• **Source passage**
☆ ☆ ☆ ☆ ☆ ☆ ☆
Wednesday, March 2, 2011

It is what it is

I had my first experience with hypnosis this week. I went in to the experience excited, curious, and a little nervous about what it would be like.  I assumed it would be generally positive, because I wasn't warned to bring a driver to get me home.  Seems like a good enough measure of how a counseling session will go, right?
The word "amazing" is getting way too overused in my life, but it really was kind of an amazing experience. Or rather, the results of the experience were amazing.

As I closed my eyes and grasped lightly two gently pulsating electrodes, my counselor asked me to find a comfortable position and then began to guide me on an audio-journey.  The instructions were simple:  listen, don't feel it necessary to speak or respond verbally, and to do with the information what seems appropriate.  Use it, or toss it aside.

I recall being fully aware of my surroundings.  I was conscious that my nose itched, and my eye felt sticky.  I recall opening my sticky eye a handful of times during the session.  I recall three stories I heard during the time. One was about a rare flower, one about a girl releasing balloons, and a third about me building a home from the foundation up.


I recall that I had difficulty summoning up an image of a tour group tromping through the everglades in search of an evasive and rare orchid.  I recall being absolutely sure that the girl releasing balloons was going to suffer some dire consequence for releasing the balloons before she was told too. Which I think is funny, that even in a quasi conscious state, I was concerned about the "rules" and was freaking out that she wasn't following them! By the way, there was no consequence, the story described the entire experience of releasing the balloons as purely joyful.  It was difficult for me to imagine being joyful about breaking the rules (she was supposed to release them at half-time, but she couldn't contain herself and let most of them go way before half time because they were bringing her so much joy to watch  float away.) I recall being asked to imagine a blue-print for a home I would imagine building.  The blueprint I imagined was for a very average but very respectable ranch style house.  In fact, it was pretty much my friend Nicole's home that she had in Iowa.  Realizing that, I find it kind of odd that my blueprint was somebody else's home (but it wasn't, it was mine, I just recognize that it was identical to my friend's home.) I recall as the story progressed that I was asked to begin lining my basement that I had worked so hard to dig with cement or bricks and that as I did so, an unwelcome guest entered my thoughts with a gigantic sledge hammer.  In fact, the image this guest was represented by was this guy:


Only he wasn't chasing after a mouse, he was knocking down my walls.  I would attempt to wall him in with brick and mortar and he'd knock through in a burst of dirty cement dust.  There was a genuine struggle as I attempted, and ultimately succeeded in walling this big jerk out of my house! But the result was that I had closed off 7/8ths of my basement and had found it necessary to redirect my house building activities into an entirely different direction. The result was a ridiculously thick foundation. In fact the foundation was so thick that the basement was essentially  not a usable space. On top of that foundation was a one room "shack". I say it was a shack, but it wasn't crumbling.  I recall that it had wooden floor boards, a woven carpet, a wood stove and a rocking chair.  One child played inside while I sat by myself on a wonderfully shady and yet sunny front porch.  I recall that the view from this porch was vast fields of wild flowers and grasses.  There were mountains in the distance, but they were a welcome sight, not a threatening presence. A gentle breeze was blowing the flowers and grasses to and fro as I rocked in a chair on that wonderful porch.
☆ ☆ ☆ ☆ ☆ ☆ ☆
• **Data section**

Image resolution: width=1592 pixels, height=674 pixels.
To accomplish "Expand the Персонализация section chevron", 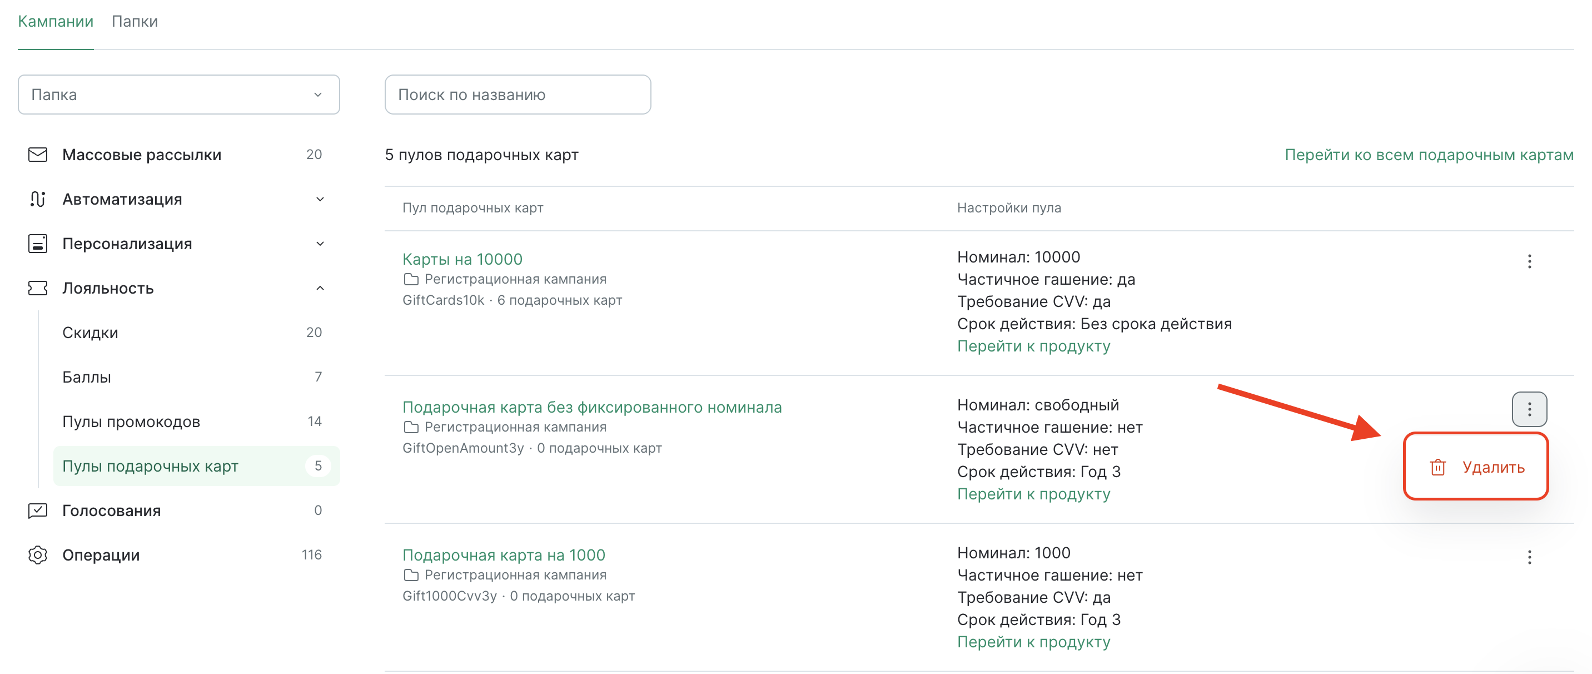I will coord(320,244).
☆ ☆ ☆ ☆ ☆ ☆ ☆
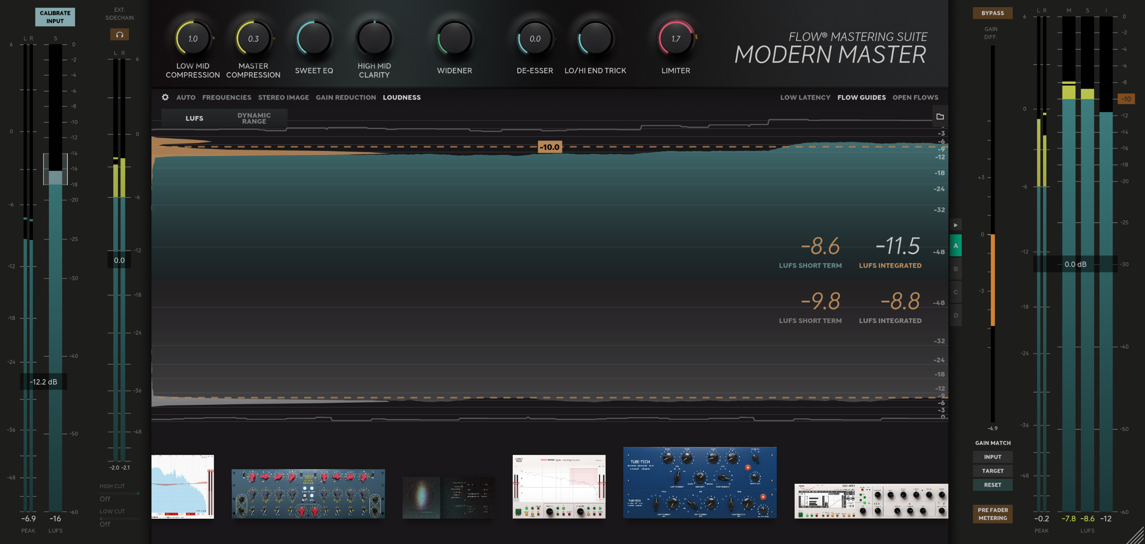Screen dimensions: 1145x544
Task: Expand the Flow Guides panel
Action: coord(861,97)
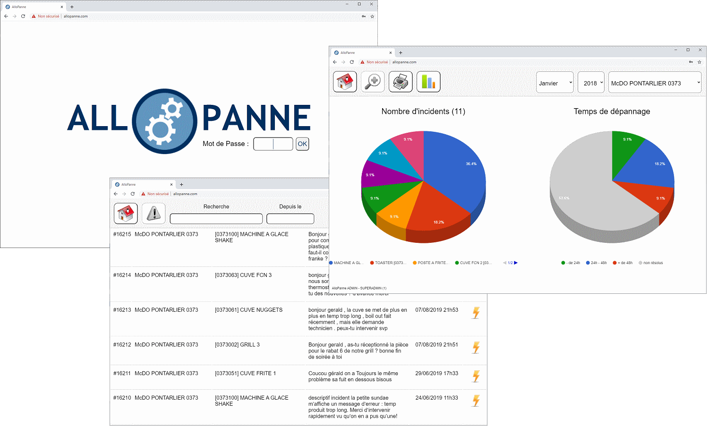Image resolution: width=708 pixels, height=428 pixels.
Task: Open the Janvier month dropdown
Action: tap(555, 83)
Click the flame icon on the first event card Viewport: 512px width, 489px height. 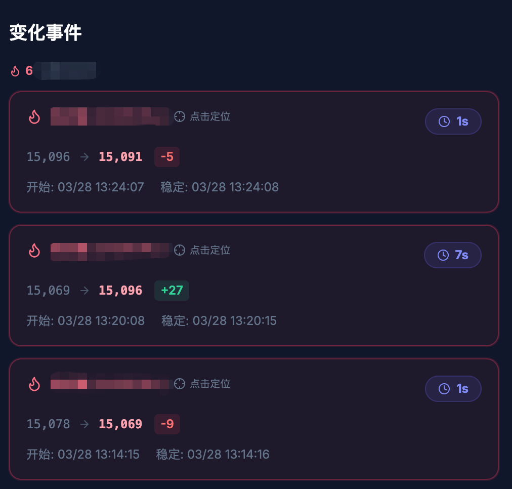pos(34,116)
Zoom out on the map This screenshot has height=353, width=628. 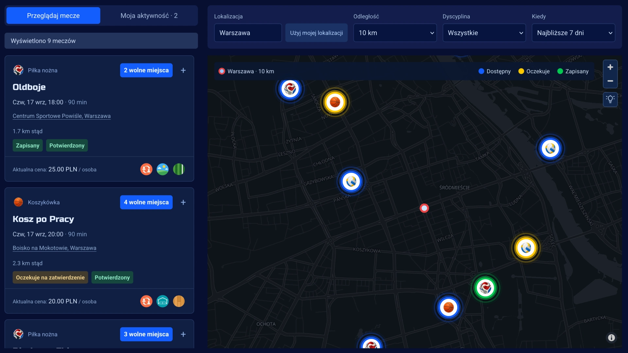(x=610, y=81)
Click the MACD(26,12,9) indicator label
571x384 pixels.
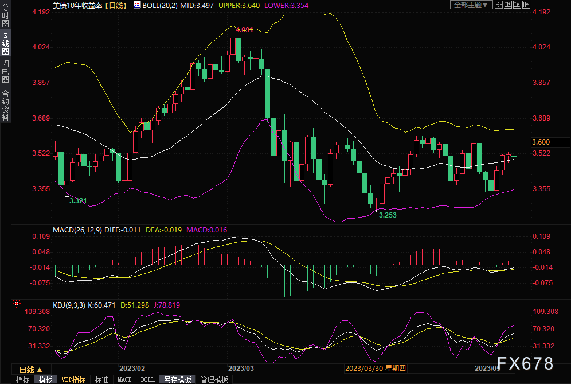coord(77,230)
☆ ☆ ☆ ☆ ☆ ☆ ☆
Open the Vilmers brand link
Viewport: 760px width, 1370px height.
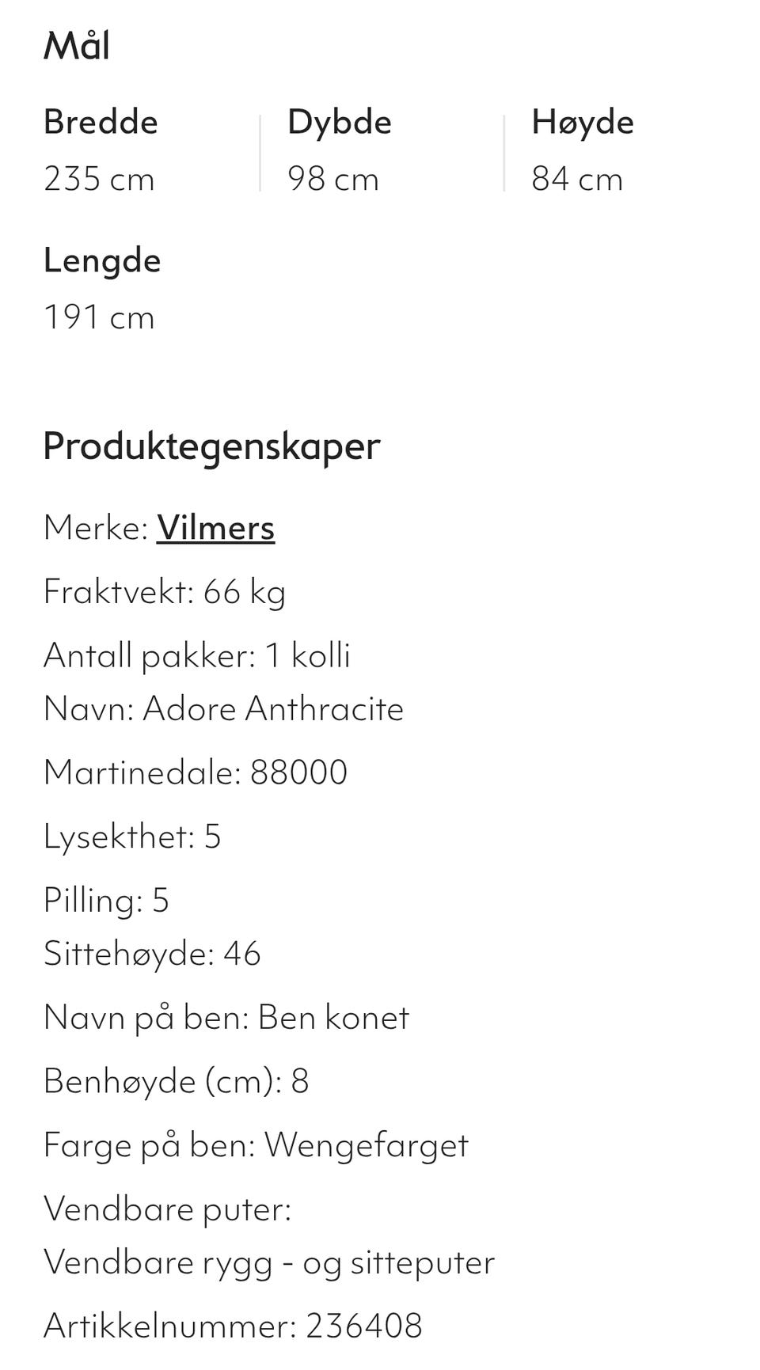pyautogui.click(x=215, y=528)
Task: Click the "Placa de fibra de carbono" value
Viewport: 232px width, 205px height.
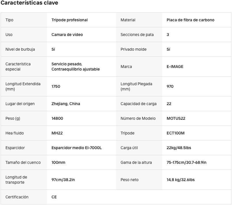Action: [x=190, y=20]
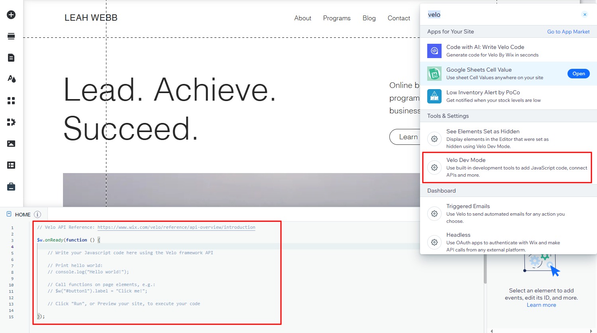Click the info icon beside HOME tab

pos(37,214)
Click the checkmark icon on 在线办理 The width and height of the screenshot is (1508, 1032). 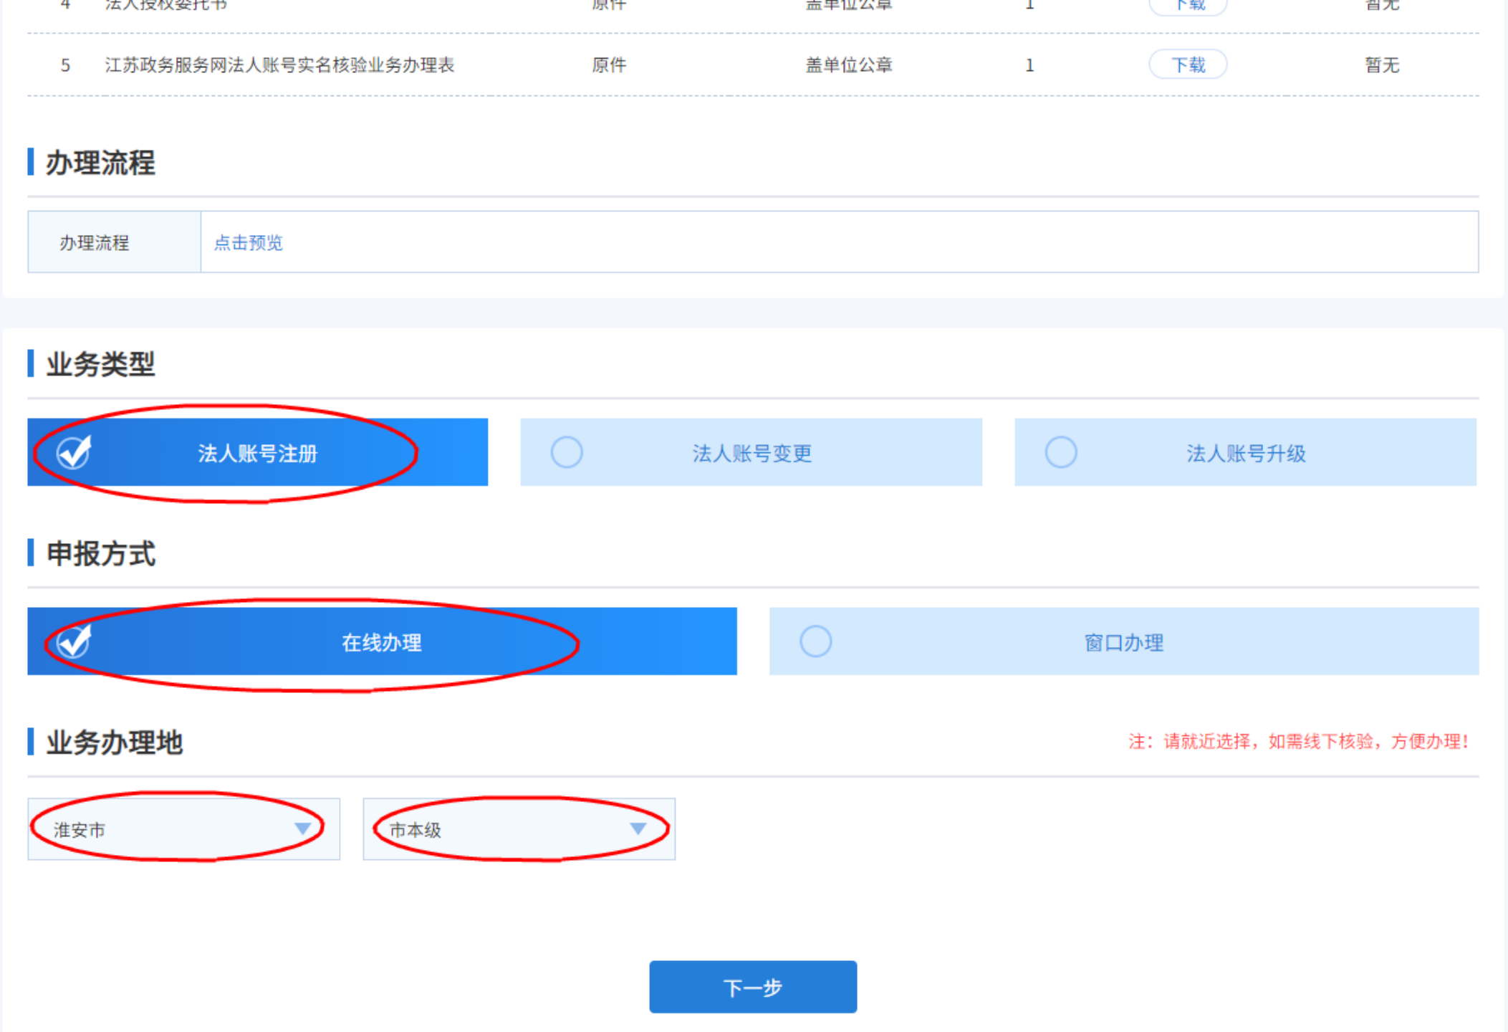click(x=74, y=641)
☆ ☆ ☆ ☆ ☆ ☆ ☆
• **The problem**
Answer these questions about the hypnosis post, one per line:
1. What did the writer hold while closing their eyes at the start of the session?
2. At what point was the girl supposed to release the balloons?
3. What items were inside the one-room "shack"?
Please rely only on the hypnosis post here.

• **Response to this task**
1. Two gently pulsating electrodes.
2. At half-time.
3. Wooden floor boards, a woven carpet, a wood stove and a rocking chair.